Powered by Roundtable

Texas boosts its scouting expertise with Kevin Mashack, sharpening talent evaluation to maintain elite recruiting and build championship rosters.

Texas football has spent the last several cycles proving it can recruit with anyone in the country. Top-five classes have become the norm in Austin, not the exception.

Now, heading into the 2026 offseason, the Longhorns are making a strategic move designed to sharpen their evaluation of talent before the stars ever commit.

According to On3, Texas is expected to hire Kevin Mashack as its new Director of College Scouting.

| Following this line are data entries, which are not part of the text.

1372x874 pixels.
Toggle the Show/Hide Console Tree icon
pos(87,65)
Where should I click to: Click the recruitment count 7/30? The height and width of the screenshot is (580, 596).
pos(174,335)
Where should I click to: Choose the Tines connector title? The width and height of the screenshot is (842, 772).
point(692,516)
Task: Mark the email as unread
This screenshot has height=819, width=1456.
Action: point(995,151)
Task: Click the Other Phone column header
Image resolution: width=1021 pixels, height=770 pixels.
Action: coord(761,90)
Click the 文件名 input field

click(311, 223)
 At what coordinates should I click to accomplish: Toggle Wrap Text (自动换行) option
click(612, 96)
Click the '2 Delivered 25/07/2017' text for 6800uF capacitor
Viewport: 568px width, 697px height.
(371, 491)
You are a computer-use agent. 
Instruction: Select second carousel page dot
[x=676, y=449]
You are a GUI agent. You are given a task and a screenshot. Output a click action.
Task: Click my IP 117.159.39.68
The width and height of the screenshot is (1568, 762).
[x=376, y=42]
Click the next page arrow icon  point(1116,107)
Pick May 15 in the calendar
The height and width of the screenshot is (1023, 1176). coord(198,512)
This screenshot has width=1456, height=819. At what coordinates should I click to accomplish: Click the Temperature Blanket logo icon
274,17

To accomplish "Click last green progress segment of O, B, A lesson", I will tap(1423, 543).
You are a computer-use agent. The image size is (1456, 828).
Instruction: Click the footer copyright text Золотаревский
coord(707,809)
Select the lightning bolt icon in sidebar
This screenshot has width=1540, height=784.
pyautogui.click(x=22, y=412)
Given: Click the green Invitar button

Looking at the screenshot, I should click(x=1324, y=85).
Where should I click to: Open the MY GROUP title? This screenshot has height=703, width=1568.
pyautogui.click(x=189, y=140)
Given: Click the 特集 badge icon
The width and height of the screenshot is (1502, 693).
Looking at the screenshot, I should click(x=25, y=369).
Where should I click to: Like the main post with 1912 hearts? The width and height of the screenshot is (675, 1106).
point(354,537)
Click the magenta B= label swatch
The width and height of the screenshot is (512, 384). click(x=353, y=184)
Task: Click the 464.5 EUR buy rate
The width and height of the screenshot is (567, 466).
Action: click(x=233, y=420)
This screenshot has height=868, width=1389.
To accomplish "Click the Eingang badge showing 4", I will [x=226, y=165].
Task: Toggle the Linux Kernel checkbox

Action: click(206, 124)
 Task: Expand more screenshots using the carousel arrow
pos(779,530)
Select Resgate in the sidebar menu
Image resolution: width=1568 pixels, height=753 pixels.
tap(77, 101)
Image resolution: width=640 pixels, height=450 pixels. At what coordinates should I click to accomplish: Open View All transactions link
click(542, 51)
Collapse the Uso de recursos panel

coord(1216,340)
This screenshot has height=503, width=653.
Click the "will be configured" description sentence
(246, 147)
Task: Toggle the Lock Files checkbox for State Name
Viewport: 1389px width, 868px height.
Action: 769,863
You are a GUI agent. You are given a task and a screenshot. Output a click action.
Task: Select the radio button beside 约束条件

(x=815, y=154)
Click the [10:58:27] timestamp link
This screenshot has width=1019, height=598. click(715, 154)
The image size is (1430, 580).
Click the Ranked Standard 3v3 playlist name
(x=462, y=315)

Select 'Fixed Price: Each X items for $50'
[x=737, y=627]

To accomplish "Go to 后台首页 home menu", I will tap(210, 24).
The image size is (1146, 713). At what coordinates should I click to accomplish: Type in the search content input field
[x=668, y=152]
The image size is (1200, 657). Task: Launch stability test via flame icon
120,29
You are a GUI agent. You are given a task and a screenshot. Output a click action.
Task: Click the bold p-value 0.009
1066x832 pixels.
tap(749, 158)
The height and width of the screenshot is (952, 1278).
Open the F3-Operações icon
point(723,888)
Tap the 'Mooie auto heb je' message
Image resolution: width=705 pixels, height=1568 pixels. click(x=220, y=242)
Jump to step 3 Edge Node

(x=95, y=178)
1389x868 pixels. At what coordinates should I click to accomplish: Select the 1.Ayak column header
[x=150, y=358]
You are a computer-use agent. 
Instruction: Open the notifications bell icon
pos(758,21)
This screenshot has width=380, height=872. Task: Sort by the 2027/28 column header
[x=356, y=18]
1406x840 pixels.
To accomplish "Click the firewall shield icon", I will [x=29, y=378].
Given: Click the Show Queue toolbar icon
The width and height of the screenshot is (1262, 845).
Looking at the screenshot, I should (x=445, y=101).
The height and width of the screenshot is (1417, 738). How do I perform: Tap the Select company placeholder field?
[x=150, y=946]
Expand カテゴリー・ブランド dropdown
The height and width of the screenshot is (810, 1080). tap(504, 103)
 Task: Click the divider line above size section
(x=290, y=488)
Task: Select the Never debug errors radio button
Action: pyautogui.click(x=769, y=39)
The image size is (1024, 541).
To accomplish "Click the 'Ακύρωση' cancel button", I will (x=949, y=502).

This role sits at the intersection of recruiting, roster management, and long-term program planning.

It’s a behind-the-scenes hire, but one that could have an outsized impact on how Texas stays ahead in an increasingly competitive recruiting landscape.

Mashack arrives in Austin with a diverse body of work that blends college football, NFL experience, and player evaluation. Most recently, he served as Director of Recruiting at Tennessee State, where he helped oversee roster construction and talent acquisition.

Prior to that, he held Director of Player Personnel roles at Texas A&M and Indiana, giving him firsthand experience inside two Power 5 programs with very different recruiting approaches.

What makes Mashack especially intriguing is his background beyond the college game. He spent three seasons with the Jacksonville Jaguars in a player personnel role, gaining exposure to professional scouting methods, evaluation models, and data-driven decision-making.

Before that, he coached at Tennessee State, including time as a wide receivers coach, which adds a developmental lens to his evaluation skillset.

In today’s college football environment, scouting isn’t just about finding high school stars; it’s about projecting growth, managing the transfer portal, and identifying players who fit both scheme and culture. 

The Longhorns have landed the No. 2 and No. 1 recruiting classes nationally over the past two years, but sustained success requires constant evolution.

With NIL, the portal, and expanded scouting calendars reshaping roster building, Texas appears intent on refining its process rather than standing pat.

Mashack’s experience across multiple programs and the NFL gives him a broad perspective that should complement Texas’ already strong recruiting operation. The goal now isn’t just elite classes, it’s roster balance, development, and retention.

For a program with national championship aspirations, this move signals something important ... Texas isn’t just recruiting hard. It’s recruiting smarter.